Briefing.

51 11 1
                                    

;✧

Maret 2016

Bel masuk baru berbunyi sekitar 10 menit yang lalu. Tapi tumben banget guru gak langsung masuk. Biasanya, sekolah ini bener-bener tepat waktu. Ya kalaupun ngaret, paling gak pernah lebih dari 5 menit.

"Guys, Bu Dewi gak bisa masuk hari ini," kata Mark menginterupsi kericuhan kelas. Tapi bukannya diem malah makin ricuh.

"E E E E E TARDULU. Mark, ngasih tugas gak dia?" hadeeh seperti biasa Junkyu. Apapun kalimat yang dia lontarkan selalu bikin gue cekikikan. Mungkin kalo dia nyebur ke segitiga bermuda bukan gue tolongin tapi gue ketawain.

"Eum, I just read that she wrote an apologize cause she can't entered the class."

"INDONESIA PLIIIS. KITA DI INDONESIA MEN!" kali ini bukan cekikikan lagi tapi gue beneran ketawa. Gue langsung menundukan kepala gue agar suara gue gak menggaduhkan kelas. Haechan Junkyu. Hancur banget emang dua orang itu.

"Bu Dewi cuma izin doang," kata Renjun yang duduk disebelahnya Mark.

"Udahlah guys. Besok ketua kelasnya ganti Renjun aja. Kaga ngarti tu orang ngomong apaan," kali ini giliran Han yang angkat bicara.

"Tapi kan Renjun udah jadi wakil gue coy."

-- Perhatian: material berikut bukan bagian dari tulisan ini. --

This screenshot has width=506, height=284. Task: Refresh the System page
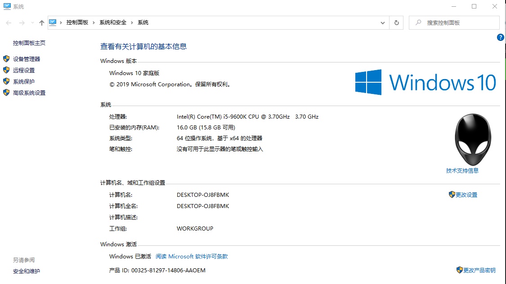(x=396, y=23)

"Ganti lo yang jadi wakil."

"Wakil kepala sekolah tapi ya?"

"AHAHAHAHAHAHA," gak sanggup gue. Kelas apa ini sebenernya. Gue udah gak tahan buat menahan gejolak humor gue.

"Arfa, receh banget," Eunbin yang mendengar ketawa gue langsung nengok sambil cekikikan karena moment gue ketawa 'katanya' adalah sebuah kejarangan.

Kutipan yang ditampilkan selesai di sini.